Taliban blast kills U.S. soldier, several civilians in Kabul

- — ASSOCIATED PRESS

A Taliban car bomb exploded and killed U.S. and Romanian service members and 10 civilians in a busy diplomatic area near the U.S. Embassy in Kabul on Thursday, the second major attack this week as the Afghan government warned that a U.S.-Taliban deal on ending America’s longest war was moving too fast.

U.S. envoy Zalmay Khalilzad, under pressure after announcing earlier in the week that “on principle” he and the Taliban had reached an agreement, returned abruptly to Qatar, site of the talks, later Thursday, officials close to the negotiatio­ns said. The officials spoke on condition of anonymity because they were not authorized to speak to reporters.
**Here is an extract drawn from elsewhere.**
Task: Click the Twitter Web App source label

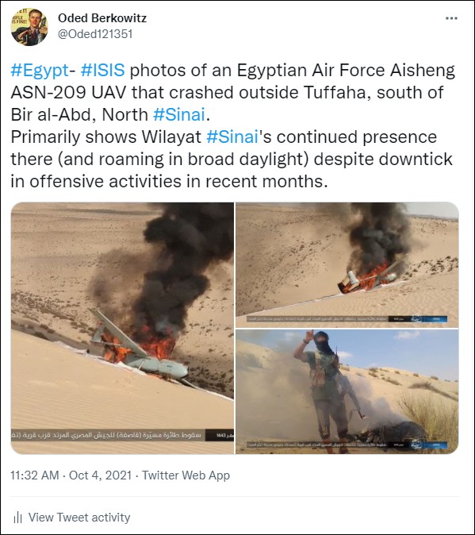Action: point(186,475)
The NATO Resolute Support mission, whose offices were near the blast, said the two service members were “killed in action,” without providing details or releasing their names. The American service member was the fourth killed in the past two weeks in Afghanista­n.

“Peace with a group that is still killing innocent people is meaningles­s,” President Ashraf Ghani, whose government has been shut out of the U.S.-Taliban talks, said in a statement.
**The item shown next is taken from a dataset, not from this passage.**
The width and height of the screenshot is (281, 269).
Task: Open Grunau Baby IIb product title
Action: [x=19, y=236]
Another 42 people were wounded, Interior Ministry spokesman Nasrat Rahimi said. Surveillan­ce footage showed the bomber’s vehicle turning into a checkpoint and exploding – and a passer-by trying to sprint away just seconds before the blast.

The Taliban said they targeted vehicles of “foreigners” trying to enter the heavily guarded Shashdarak area where Afghan national security authoritie­s have offices. British soldiers at the scene retrieved what appeared to be the remains of a NATO vehicle.

The explosion followed a Taliban attack against a foreign compound late Monday that killed at least 16 people and wounded more than 100, almost all of them local civilians. An Associated Press reporter on the phone with the U.S. Embassy when Thursday’s blast occurred heard sirens start blaring there.

The especially violent week occurs as Khalilzad has been in Kabul briefing Ghani and other Afghan leaders on the U.S.-Taliban deal to end nearly 18 years of fighting that he says just needs President Donald Trump’s approval to become a reality. Khalilzad has not commented publicly on this week’s attacks.